A curated selection of public diplomacy-relevant news from a global cross-section of English-language media outlets, including independent, corporate-owned, and state-sponsored sources. The stories featured don't necessarily represent CPD's views nor have they been verified by CPD.

What Europeans seek in the US presidential election

Could the restoration of America's international reputation turn out to be bad for Europe, by eroding its new monopoly on representing Western values and calling it back to its hard power duties? Could it be that a candidate of fear - McCain or, increasingly, Clinton - really serves Europe's interests better than a candidate of hope? With Obama in power, it would become - at least initially - more difficult for Europeans to denounce America, even if the "New France" of Nicolas Sarkozy has already moved away from this easy temptation.


Ignoring Al Jazeera

The Qatari government, which funds Al Jazeera...knows the channel is about as popular in the palaces of the Arab world as in the halls of the Knesset. Which is precisely why it is so influential among the Arab public, and why non-Arab governments seeking to influence Arabs – whether Israeli or American – ignore the channel at their own peril.


Earth Hour: U.S. cities to dim lamps, illuminate climate-change

The actual impact of turning off lights for one hour is minimal, and some skeptics question the message. But promoters say the idea is to get people talking about further ways they can contribute, and to spur government action through grassroots activity. "It's largely a symbolic event," acknowledges Leslie Aun, a WWF spokeswoman. "But symbols are powerful things.... It provides people with an opportunity to say something about climate change."


Monks Protest During Press Tour of China

The demonstration amounted to another embarrassment for China. Its government organized the press tour to help sway international opinion, which has focused on China’s heavy crackdown and arrests in the aftermath of the riots. Chinese leaders have accused Tibetan separatists and their supporters of trying to spoil the atmosphere ahead of the Summer Olympic Games in Beijing.


McCain holds out olive branch in foreign policy speech

Sen. John McCain is set to deliver a major foreign policy address this morning where he will emphasize the need for the US to be a good world citizen and listen to world opinion if the country expects to be listened to. “When we believe international action is necessary, whether military, economic, or diplomatic, we will try to persuade our friends that we are right. But we, in return, must be willing to be persuaded by them,” he is expected to say. “America must be a model citizen if we want others to look to us as a model. How we behave at home affects how we are perceived abroad.”


‘Fitna’: Dutch leader’s anti-Islam film brings strife

The Dutch government has been telling Muslim nations and Islamic organizations that it doesn't agree with Wilders's views. The main question that has emerged in the debate is whether it is acceptable for an elected official to use free speech to attack the identity of other groups, even if he or she feels they are causing harm to the Netherlands.

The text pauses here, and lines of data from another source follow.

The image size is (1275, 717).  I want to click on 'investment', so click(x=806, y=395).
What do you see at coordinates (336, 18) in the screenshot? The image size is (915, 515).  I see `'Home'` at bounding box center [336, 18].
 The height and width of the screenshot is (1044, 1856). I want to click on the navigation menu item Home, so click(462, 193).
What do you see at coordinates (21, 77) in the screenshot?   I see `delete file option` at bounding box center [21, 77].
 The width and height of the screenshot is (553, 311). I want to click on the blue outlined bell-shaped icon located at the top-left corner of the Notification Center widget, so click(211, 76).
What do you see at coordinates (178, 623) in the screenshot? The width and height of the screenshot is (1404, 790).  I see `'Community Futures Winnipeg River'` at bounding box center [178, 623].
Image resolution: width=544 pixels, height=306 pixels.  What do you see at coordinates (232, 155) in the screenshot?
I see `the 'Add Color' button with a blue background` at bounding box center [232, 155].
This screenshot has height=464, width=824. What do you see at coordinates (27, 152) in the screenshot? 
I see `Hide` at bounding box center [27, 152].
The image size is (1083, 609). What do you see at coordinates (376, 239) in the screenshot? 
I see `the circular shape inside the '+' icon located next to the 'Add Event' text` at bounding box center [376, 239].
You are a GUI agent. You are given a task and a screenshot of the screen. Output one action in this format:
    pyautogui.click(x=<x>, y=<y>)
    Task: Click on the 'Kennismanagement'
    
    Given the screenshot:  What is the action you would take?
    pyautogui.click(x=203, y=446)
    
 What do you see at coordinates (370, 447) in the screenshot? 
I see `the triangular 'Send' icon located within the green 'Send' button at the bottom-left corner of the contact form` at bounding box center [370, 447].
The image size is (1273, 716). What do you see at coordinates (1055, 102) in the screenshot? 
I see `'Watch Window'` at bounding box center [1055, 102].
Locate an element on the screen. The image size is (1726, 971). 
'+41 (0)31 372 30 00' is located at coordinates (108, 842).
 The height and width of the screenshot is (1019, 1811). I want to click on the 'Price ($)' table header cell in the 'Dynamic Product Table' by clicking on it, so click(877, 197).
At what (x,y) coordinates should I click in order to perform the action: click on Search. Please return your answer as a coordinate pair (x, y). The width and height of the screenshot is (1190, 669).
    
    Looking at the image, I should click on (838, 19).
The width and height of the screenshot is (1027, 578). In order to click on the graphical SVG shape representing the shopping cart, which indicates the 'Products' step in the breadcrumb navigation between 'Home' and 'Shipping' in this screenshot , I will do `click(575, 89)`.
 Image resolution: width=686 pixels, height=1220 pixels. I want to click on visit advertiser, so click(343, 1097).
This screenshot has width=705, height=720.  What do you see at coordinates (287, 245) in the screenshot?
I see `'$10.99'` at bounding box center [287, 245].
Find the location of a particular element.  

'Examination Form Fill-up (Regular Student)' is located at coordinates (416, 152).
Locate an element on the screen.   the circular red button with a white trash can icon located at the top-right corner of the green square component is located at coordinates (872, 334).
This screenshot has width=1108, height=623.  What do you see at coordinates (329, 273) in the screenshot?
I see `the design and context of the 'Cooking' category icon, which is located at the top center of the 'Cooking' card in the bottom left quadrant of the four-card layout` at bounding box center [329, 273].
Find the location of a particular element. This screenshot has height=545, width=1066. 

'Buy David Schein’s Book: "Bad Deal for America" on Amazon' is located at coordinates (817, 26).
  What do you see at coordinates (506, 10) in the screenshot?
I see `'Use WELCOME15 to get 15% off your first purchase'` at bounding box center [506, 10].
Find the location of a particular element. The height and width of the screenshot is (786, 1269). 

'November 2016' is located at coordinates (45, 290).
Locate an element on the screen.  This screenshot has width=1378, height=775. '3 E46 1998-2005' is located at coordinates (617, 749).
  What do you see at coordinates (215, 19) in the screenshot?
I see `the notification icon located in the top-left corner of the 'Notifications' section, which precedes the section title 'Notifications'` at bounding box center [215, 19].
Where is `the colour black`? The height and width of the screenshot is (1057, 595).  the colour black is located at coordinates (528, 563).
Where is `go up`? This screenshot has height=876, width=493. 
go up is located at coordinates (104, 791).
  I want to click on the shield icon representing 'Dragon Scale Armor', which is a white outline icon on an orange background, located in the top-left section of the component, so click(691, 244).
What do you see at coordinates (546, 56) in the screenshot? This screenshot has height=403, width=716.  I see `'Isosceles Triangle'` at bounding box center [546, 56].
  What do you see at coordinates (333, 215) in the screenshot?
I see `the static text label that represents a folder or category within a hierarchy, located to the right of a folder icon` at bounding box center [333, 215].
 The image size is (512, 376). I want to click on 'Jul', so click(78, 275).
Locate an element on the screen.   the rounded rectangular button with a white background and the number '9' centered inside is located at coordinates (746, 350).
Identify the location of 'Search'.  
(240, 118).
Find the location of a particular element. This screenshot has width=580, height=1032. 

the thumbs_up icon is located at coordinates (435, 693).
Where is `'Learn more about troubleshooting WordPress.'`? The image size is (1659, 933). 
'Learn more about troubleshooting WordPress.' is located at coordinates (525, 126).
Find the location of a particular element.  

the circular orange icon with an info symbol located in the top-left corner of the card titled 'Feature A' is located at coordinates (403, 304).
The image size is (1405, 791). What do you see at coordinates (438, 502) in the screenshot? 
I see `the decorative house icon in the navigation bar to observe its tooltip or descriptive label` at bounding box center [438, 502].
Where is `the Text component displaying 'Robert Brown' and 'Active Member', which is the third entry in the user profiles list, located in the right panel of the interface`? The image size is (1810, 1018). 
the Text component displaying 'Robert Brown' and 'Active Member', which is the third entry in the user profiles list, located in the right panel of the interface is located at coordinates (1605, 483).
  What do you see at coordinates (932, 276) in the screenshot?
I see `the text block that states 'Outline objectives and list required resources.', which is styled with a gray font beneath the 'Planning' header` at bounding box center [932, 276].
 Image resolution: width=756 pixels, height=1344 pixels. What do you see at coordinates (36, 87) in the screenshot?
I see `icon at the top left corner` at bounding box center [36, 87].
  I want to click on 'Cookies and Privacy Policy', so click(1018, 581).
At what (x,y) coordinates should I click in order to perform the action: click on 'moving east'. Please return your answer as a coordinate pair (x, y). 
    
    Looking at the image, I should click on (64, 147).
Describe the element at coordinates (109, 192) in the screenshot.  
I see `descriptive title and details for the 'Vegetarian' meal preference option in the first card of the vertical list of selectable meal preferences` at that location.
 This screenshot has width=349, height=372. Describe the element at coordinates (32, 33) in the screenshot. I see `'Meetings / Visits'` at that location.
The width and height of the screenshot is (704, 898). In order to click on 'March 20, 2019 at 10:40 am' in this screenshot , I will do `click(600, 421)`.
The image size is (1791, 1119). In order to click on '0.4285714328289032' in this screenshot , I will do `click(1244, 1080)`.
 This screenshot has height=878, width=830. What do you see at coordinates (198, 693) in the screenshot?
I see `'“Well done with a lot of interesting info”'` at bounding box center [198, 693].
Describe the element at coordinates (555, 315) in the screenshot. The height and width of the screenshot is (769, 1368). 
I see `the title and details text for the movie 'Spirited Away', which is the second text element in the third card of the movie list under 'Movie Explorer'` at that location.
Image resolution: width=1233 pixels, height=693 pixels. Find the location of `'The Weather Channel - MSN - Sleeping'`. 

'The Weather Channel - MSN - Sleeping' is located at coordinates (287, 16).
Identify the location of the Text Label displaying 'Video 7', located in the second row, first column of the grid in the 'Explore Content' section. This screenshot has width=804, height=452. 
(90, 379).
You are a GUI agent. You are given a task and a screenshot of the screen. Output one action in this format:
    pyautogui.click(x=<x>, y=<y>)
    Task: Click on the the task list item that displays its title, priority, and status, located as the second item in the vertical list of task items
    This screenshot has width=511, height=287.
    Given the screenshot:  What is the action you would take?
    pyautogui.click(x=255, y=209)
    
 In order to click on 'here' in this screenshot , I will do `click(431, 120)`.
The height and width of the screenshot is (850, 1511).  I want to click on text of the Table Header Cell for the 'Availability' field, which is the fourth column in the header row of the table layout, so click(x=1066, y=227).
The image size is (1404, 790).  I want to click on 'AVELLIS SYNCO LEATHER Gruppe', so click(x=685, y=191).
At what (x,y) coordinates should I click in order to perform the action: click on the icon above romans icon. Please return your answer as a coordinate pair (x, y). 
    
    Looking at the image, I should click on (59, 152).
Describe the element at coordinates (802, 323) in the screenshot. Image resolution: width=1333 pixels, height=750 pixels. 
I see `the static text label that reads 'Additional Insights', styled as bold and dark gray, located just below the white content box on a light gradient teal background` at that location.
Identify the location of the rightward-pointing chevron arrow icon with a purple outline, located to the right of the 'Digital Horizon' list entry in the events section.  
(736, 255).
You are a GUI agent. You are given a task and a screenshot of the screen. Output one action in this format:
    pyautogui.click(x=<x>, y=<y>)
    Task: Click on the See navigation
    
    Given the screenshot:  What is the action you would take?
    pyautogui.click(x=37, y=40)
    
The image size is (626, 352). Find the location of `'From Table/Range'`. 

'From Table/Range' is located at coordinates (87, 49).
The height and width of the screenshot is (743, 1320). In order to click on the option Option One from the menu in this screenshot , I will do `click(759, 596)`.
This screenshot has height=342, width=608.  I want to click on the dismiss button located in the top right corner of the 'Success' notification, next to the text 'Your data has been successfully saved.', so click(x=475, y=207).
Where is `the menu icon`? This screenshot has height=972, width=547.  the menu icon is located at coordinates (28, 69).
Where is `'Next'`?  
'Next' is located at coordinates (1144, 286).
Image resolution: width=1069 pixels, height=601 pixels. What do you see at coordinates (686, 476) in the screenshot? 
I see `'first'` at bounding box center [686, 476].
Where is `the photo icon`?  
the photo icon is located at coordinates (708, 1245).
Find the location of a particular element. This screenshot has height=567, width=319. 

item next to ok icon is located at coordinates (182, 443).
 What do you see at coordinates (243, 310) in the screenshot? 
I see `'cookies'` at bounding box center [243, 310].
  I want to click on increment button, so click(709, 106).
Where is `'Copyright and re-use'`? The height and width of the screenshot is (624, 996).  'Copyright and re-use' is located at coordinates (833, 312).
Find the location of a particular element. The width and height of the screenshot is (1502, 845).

Sport & Intercultural Dialogue

Already accepted as a tool for social integration, sport is also seen as a means of promoting intercultural understanding in an increasingly diverse Europe.


Israel’s image matters

Obviously, too, government or quasi-government broadcasting cannot be seen as a panacea to Israel's public diplomacy woes. But it is a basic part of the puzzle that cannot be summarily gutted. Given that the cost of maintaining the current broadcasts is negligible - they are already grossly underfunded - the true explanation for their cancellation cannot be financial, but rather just another symptom of neglect of the entire public diplomacy field.